Your instructions
Repeat the data below with no changes.

:: Supplied material ::

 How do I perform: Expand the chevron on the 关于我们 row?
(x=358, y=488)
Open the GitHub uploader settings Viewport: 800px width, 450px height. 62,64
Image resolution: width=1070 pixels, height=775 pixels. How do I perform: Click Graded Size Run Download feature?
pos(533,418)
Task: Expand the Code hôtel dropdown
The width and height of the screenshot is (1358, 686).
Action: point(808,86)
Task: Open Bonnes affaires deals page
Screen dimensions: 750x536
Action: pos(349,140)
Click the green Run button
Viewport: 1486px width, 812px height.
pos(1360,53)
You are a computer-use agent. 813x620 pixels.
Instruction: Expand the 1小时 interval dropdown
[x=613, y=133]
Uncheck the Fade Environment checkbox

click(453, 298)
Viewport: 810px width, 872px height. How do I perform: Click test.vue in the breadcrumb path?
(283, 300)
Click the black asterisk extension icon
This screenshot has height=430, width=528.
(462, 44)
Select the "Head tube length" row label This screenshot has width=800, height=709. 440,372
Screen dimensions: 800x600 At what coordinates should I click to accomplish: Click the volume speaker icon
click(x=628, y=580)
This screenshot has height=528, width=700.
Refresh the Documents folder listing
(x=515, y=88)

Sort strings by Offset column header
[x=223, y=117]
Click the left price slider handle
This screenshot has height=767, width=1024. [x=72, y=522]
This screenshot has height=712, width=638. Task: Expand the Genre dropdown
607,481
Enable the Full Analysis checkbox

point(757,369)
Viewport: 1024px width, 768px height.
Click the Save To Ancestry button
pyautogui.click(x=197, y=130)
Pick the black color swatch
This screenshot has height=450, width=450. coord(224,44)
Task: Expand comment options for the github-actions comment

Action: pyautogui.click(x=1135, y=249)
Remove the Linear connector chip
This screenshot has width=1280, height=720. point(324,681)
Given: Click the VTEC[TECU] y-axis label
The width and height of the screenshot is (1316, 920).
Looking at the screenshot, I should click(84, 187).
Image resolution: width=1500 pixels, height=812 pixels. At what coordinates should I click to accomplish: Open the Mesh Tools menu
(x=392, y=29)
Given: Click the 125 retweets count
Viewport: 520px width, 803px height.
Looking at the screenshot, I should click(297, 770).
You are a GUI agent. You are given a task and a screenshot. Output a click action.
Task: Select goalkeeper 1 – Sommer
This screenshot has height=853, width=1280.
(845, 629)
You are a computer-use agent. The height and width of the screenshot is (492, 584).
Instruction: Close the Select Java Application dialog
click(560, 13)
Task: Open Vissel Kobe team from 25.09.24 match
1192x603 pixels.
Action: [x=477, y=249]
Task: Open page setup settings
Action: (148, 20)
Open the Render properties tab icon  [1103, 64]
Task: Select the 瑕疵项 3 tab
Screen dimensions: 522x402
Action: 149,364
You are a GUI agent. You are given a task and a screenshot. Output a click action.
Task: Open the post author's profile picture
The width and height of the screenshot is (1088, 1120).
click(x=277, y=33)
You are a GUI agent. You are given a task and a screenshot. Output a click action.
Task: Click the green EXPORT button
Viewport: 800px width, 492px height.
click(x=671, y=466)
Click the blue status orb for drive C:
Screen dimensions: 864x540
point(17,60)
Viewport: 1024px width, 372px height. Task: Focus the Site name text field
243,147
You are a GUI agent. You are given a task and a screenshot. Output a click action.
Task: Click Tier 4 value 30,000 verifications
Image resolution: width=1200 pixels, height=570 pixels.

:::

Completed exercise
 How do I perform: Expand the chevron on the 关于我们 row?
(x=358, y=488)
Open the GitHub uploader settings Viewport: 800px width, 450px height. 62,64
Image resolution: width=1070 pixels, height=775 pixels. How do I perform: Click Graded Size Run Download feature?
pos(533,418)
Task: Expand the Code hôtel dropdown
The width and height of the screenshot is (1358, 686).
Action: point(808,86)
Task: Open Bonnes affaires deals page
Screen dimensions: 750x536
Action: pos(349,140)
Click the green Run button
Viewport: 1486px width, 812px height.
pos(1360,53)
You are a computer-use agent. 813x620 pixels.
Instruction: Expand the 1小时 interval dropdown
[x=613, y=133]
Uncheck the Fade Environment checkbox

click(453, 298)
Viewport: 810px width, 872px height. How do I perform: Click test.vue in the breadcrumb path?
(283, 300)
Click the black asterisk extension icon
This screenshot has height=430, width=528.
(462, 44)
Select the "Head tube length" row label This screenshot has width=800, height=709. 440,372
Screen dimensions: 800x600 At what coordinates should I click to accomplish: Click the volume speaker icon
click(x=628, y=580)
This screenshot has height=528, width=700.
Refresh the Documents folder listing
(x=515, y=88)

Sort strings by Offset column header
[x=223, y=117]
Click the left price slider handle
This screenshot has height=767, width=1024. [x=72, y=522]
This screenshot has height=712, width=638. Task: Expand the Genre dropdown
607,481
Enable the Full Analysis checkbox

point(757,369)
Viewport: 1024px width, 768px height.
Click the Save To Ancestry button
pyautogui.click(x=197, y=130)
Pick the black color swatch
This screenshot has height=450, width=450. coord(224,44)
Task: Expand comment options for the github-actions comment

Action: pyautogui.click(x=1135, y=249)
Remove the Linear connector chip
This screenshot has width=1280, height=720. point(324,681)
Given: Click the VTEC[TECU] y-axis label
The width and height of the screenshot is (1316, 920).
Looking at the screenshot, I should click(84, 187).
Image resolution: width=1500 pixels, height=812 pixels. At what coordinates should I click to accomplish: Open the Mesh Tools menu
(x=392, y=29)
Given: Click the 125 retweets count
Viewport: 520px width, 803px height.
Looking at the screenshot, I should click(297, 770).
You are a GUI agent. You are given a task and a screenshot. Output a click action.
Task: Select goalkeeper 1 – Sommer
This screenshot has height=853, width=1280.
(845, 629)
You are a computer-use agent. The height and width of the screenshot is (492, 584).
Instruction: Close the Select Java Application dialog
click(560, 13)
Task: Open Vissel Kobe team from 25.09.24 match
1192x603 pixels.
Action: [x=477, y=249]
Task: Open page setup settings
Action: (148, 20)
Open the Render properties tab icon  [1103, 64]
Task: Select the 瑕疵项 3 tab
Screen dimensions: 522x402
Action: 149,364
You are a GUI agent. You are given a task and a screenshot. Output a click action.
Task: Open the post author's profile picture
The width and height of the screenshot is (1088, 1120).
click(x=277, y=33)
You are a GUI agent. You are given a task and a screenshot. Output a click action.
Task: Click the green EXPORT button
Viewport: 800px width, 492px height.
click(x=671, y=466)
Click the blue status orb for drive C:
Screen dimensions: 864x540
point(17,60)
Viewport: 1024px width, 372px height. Task: Focus the Site name text field
243,147
You are a GUI agent. You are given a task and a screenshot. Output a click action.
Task: Click Tier 4 value 30,000 verifications
Image resolution: width=1200 pixels, height=570 pixels.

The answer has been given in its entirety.